§ **SOURCE EXCERPT**
Build Vector Search from Scratch with pgvector

Persona: You're a developer who needs semantic search for your app. Pinecone, Weaviate, Qdrant — they all add $100+/month and another service to babysit. You already have Postgres. Let's use it.

pgvector extends PostgreSQL with first-class vector operations. With HNSW indexing, it handles millions of vectors at sub-10ms latency. No new infrastructure, no vendor lock-in.

What You'll Build

Cohere-powered embeddings for your documents
pgvector storage with HNSW index via Prisma
Hybrid metadata + vector search
Benchmarks at 1M and 10M vectors

Setup

bash

npm install @prisma/client prisma cohere-ai
npx prisma init

Enable pgvector in your database:

sql

CREATE EXTENSION IF NOT EXISTS vector;

Prisma Schema

prisma

// schema.prisma
generator client {
  provider        = "prisma-client-js"
  previewFeatures = ["postgresqlExtensions"]
}

datasource db {
  provider   = "postgresql"
  url        = env("DATABASE_URL")
  extensions = [vector]
}

model Document {
  id         String                 @id @default(cuid())
  content    String
  title      String
  category   String
  userId     String
  createdAt  DateTime               @default(now())
  embedding  Unsupported("vector(1024)")?

  @@index([category])
  @@index([userId])
}

bash

npx prisma migrate dev --name add-vector-search

Add HNSW index after migration:

sql

-- Run separately (Prisma doesn't support this yet)
CREATE INDEX ON "Document" USING hnsw (embedding vector_cosine_ops)

Word and element location data
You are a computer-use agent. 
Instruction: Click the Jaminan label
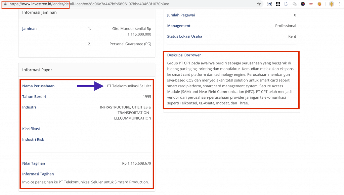(29, 29)
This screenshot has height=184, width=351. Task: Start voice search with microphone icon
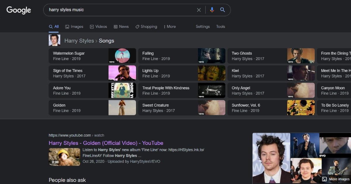(212, 10)

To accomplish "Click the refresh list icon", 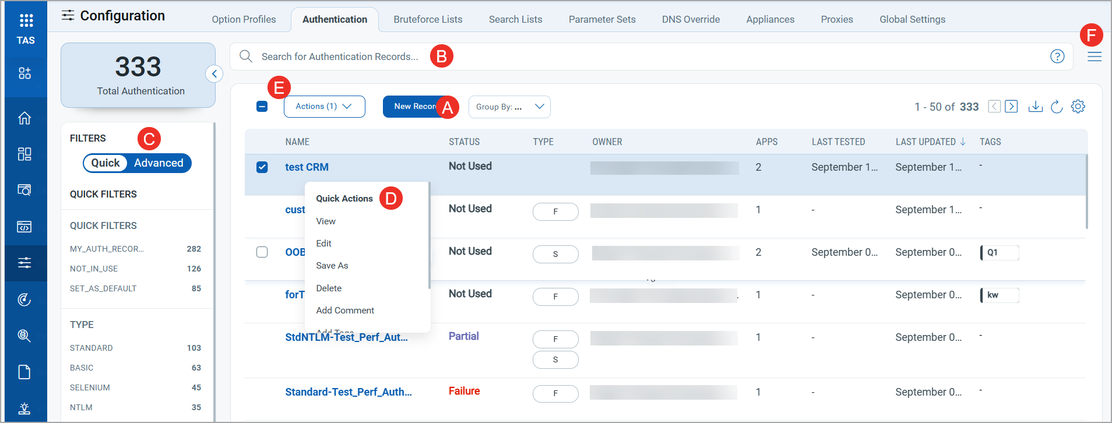I will pyautogui.click(x=1056, y=107).
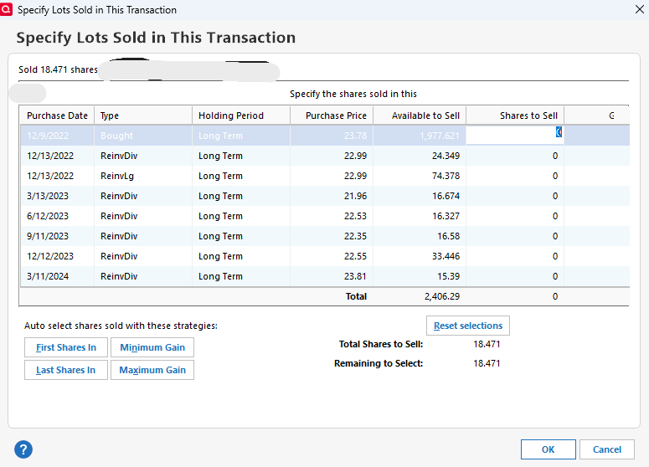Click the Purchase Price column header
The image size is (649, 467).
332,115
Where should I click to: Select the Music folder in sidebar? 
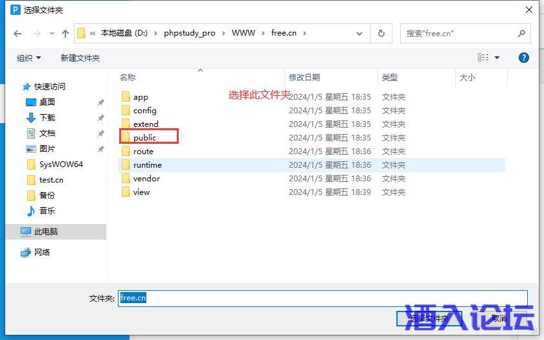47,210
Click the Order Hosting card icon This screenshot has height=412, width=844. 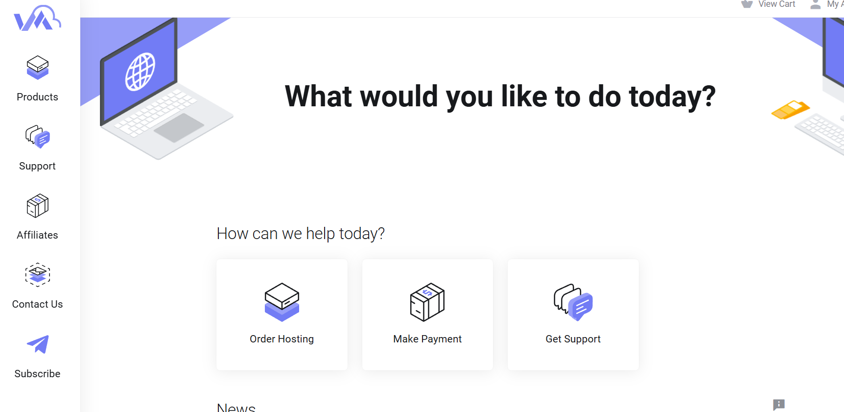[282, 302]
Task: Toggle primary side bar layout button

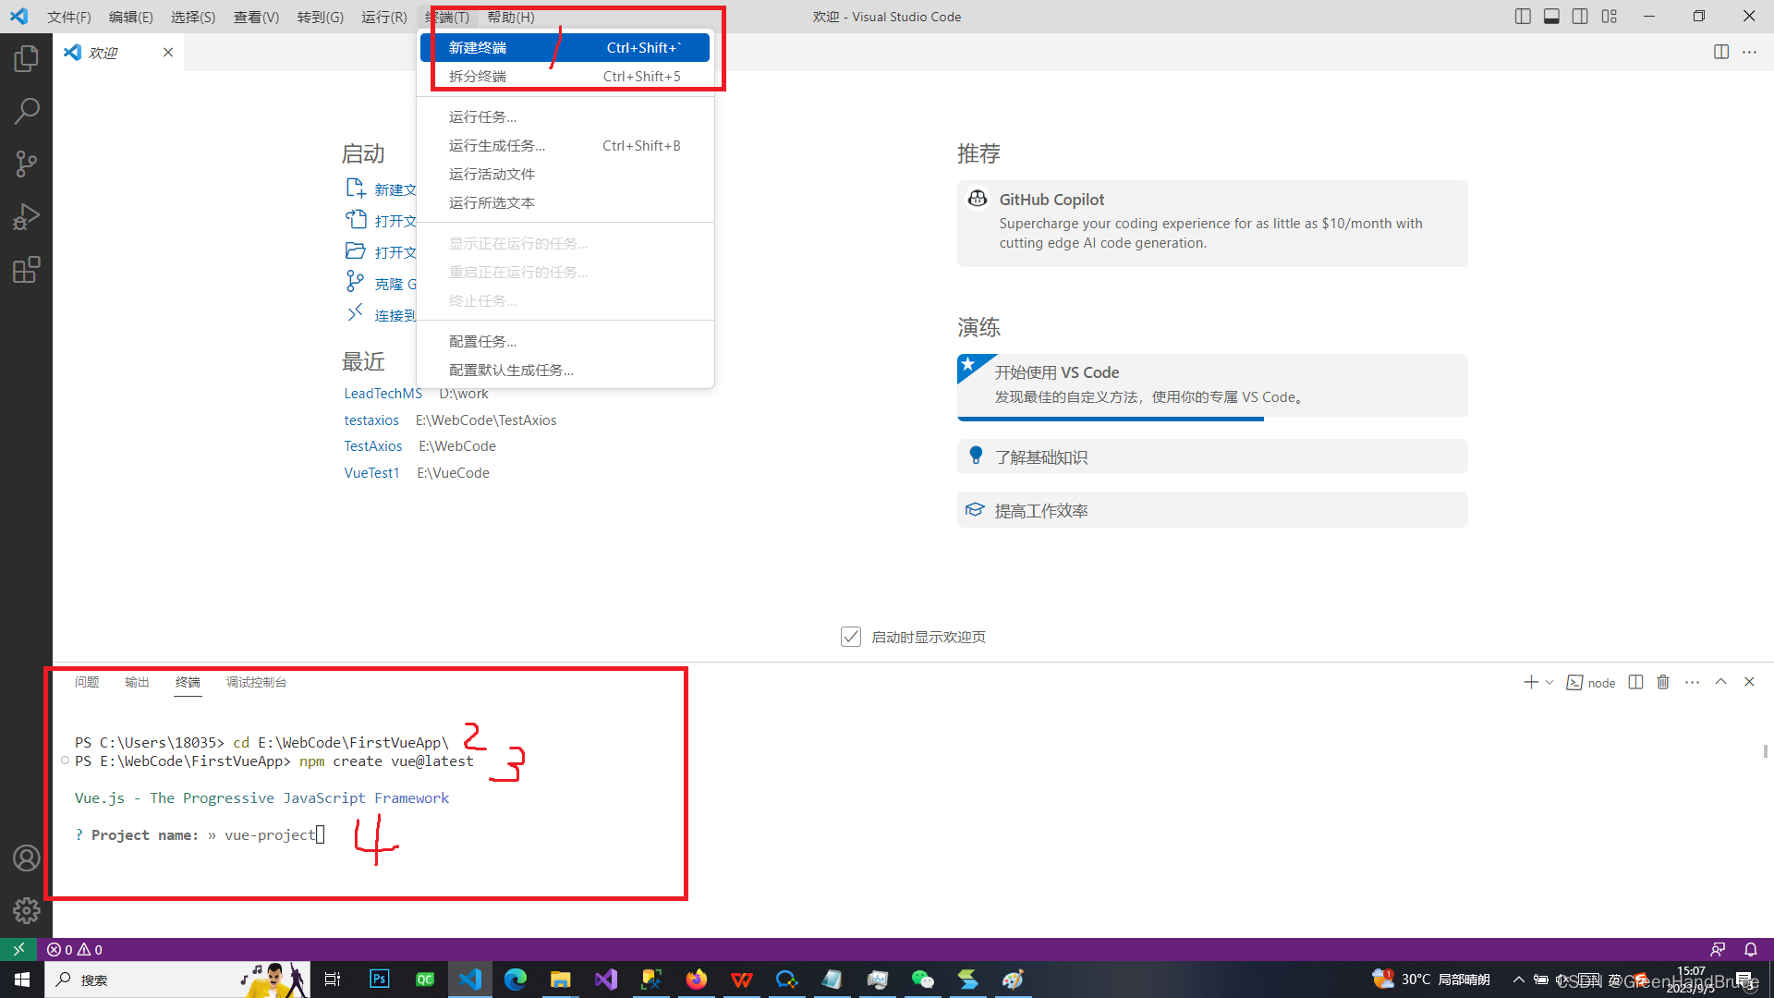Action: click(x=1523, y=17)
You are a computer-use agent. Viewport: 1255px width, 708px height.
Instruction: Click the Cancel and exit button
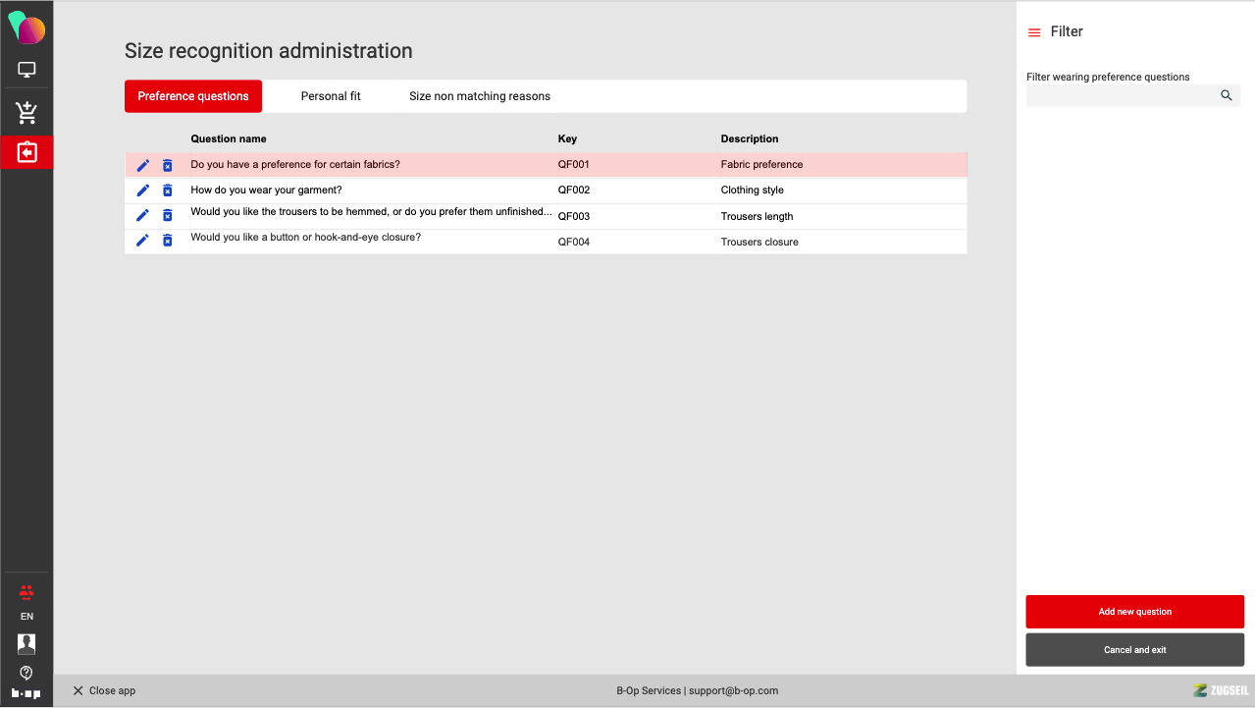pyautogui.click(x=1134, y=650)
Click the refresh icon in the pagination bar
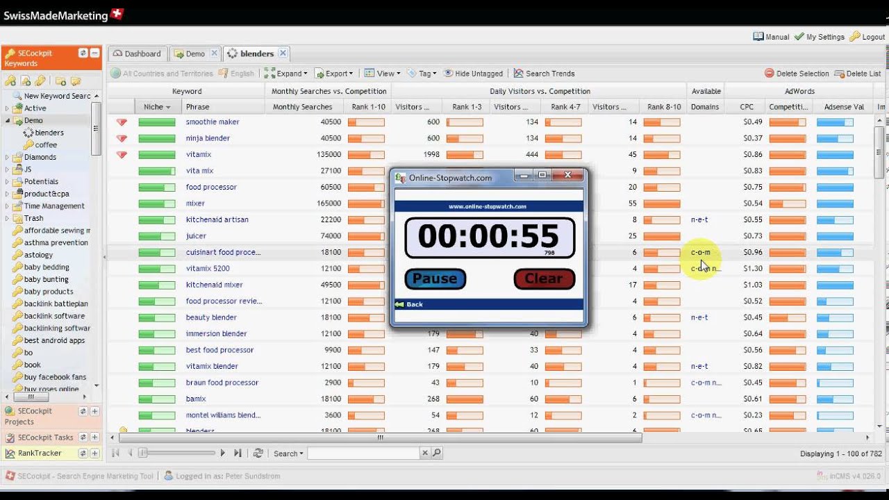889x500 pixels. (x=258, y=453)
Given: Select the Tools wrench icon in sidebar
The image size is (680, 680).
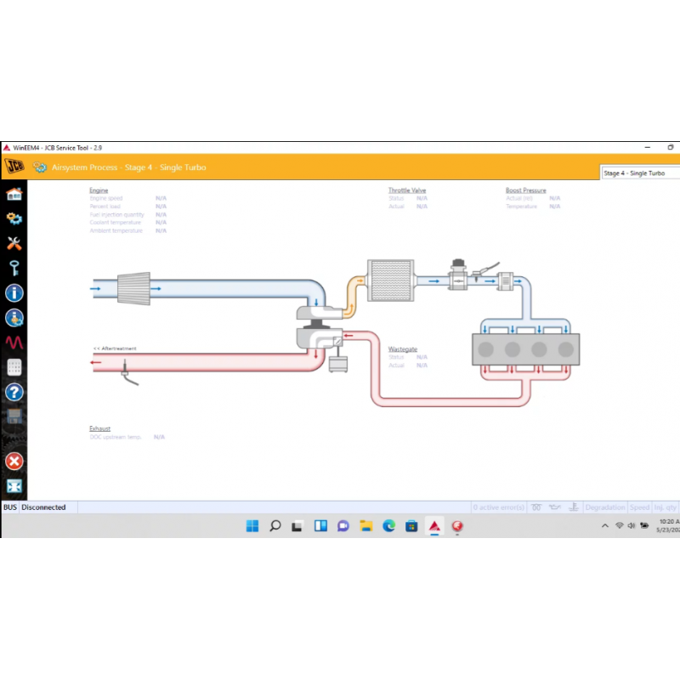Looking at the screenshot, I should pos(14,243).
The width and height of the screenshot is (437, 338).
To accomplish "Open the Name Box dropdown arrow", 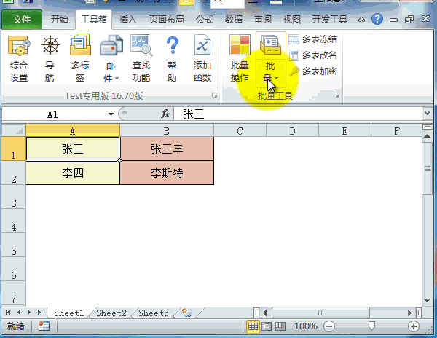I will click(x=111, y=114).
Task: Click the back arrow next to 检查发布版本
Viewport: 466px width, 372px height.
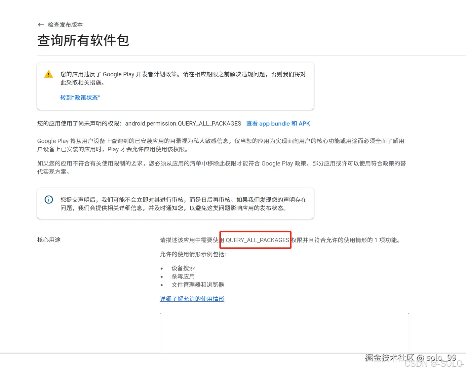Action: [40, 24]
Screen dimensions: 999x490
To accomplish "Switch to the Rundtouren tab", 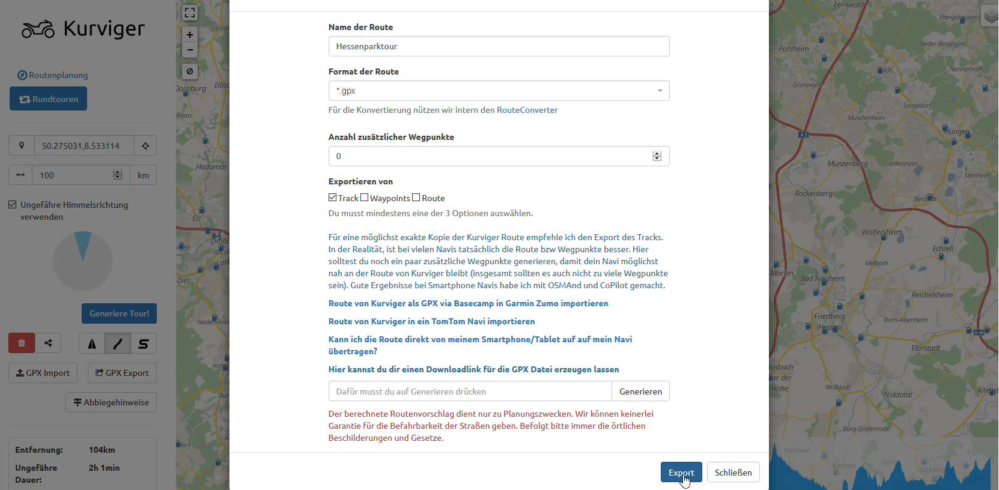I will tap(48, 99).
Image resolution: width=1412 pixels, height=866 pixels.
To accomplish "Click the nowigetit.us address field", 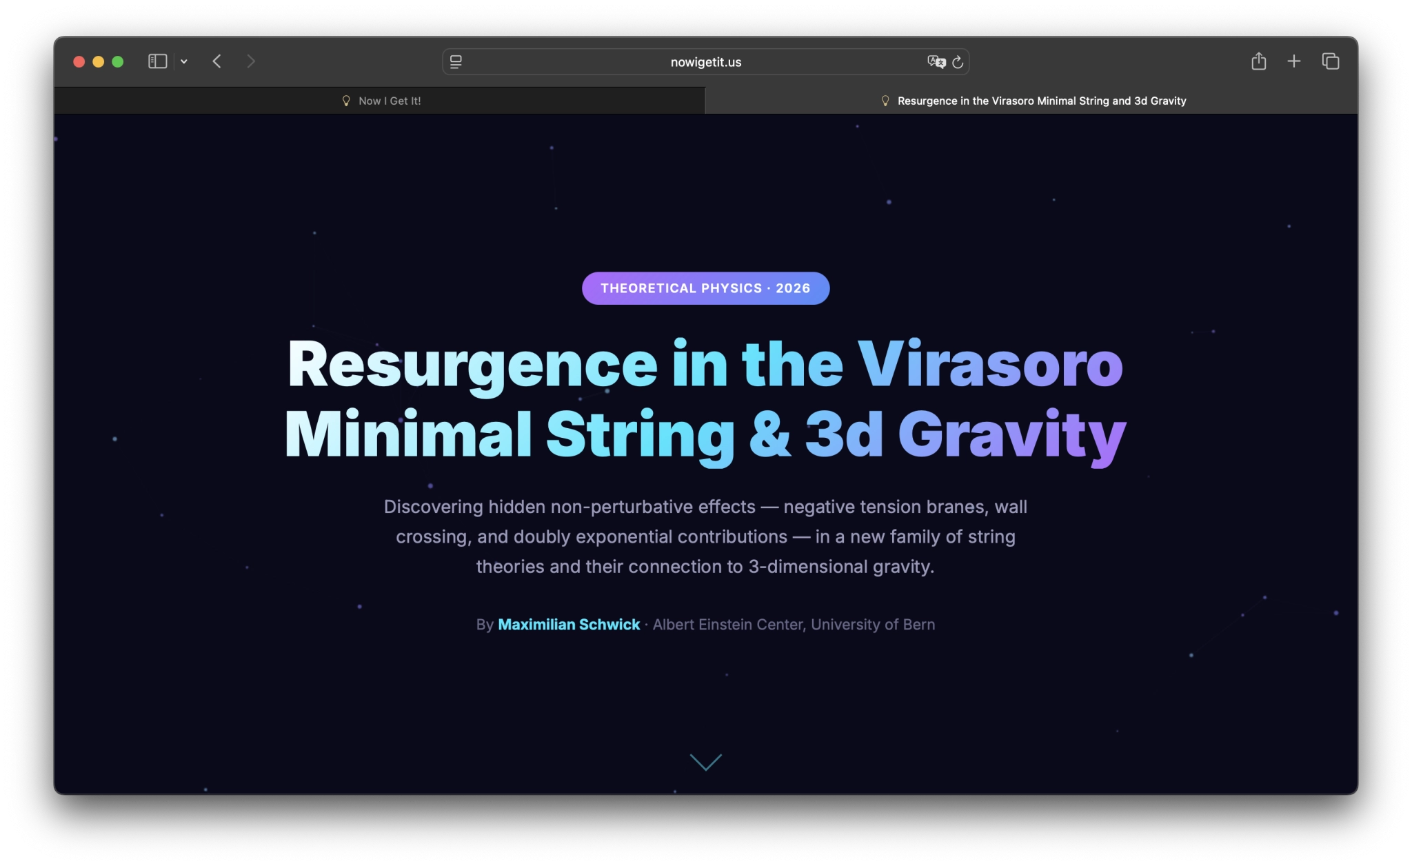I will tap(705, 62).
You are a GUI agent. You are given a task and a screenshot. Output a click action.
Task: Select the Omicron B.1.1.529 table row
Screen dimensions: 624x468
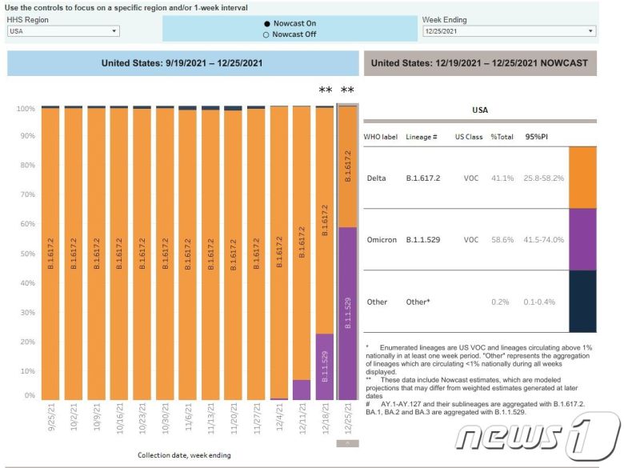pyautogui.click(x=464, y=239)
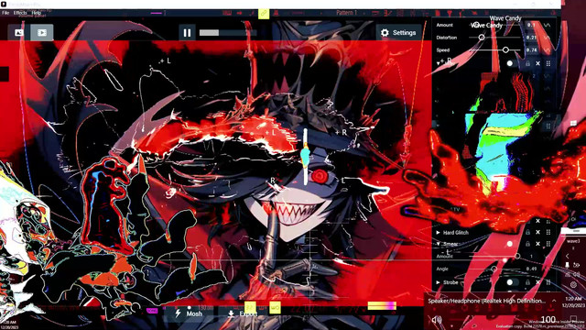This screenshot has height=330, width=586.
Task: Click the Strobe lock icon
Action: (x=527, y=282)
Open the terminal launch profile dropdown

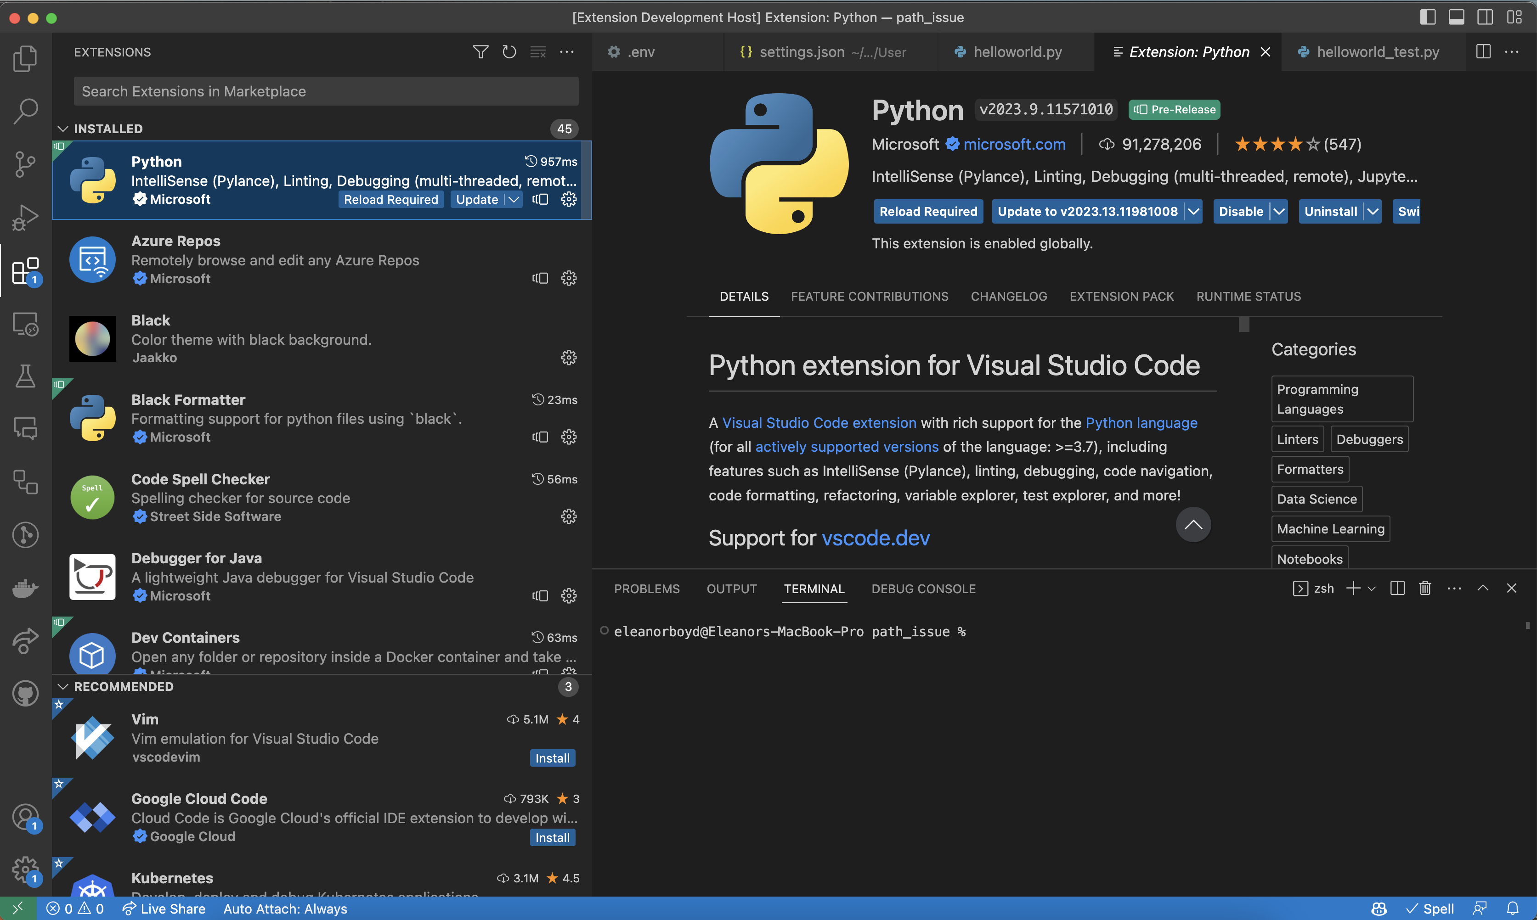[x=1372, y=588]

§ **EXERCISE INSTRUCTIONS**
1. Reproduce the stretch of the pgvector tutorial from "npx prisma migrate" through "hnsw (embedding vector_cosine_ops)".
2. In the pgvector tutorial, why is the HNSW index created with a separate SQL statement after the Prisma migration?

§ **RESPONSES IN ORDER**
1.
npx prisma migrate dev --name add-vector-search

Add HNSW index after migration:

sql

-- Run separately (Prisma doesn't support this yet)
CREATE INDEX ON "Document" USING hnsw (embedding vector_cosine_ops)

2. The tutorial runs the HNSW index creation separately because Prisma doesn't support it yet.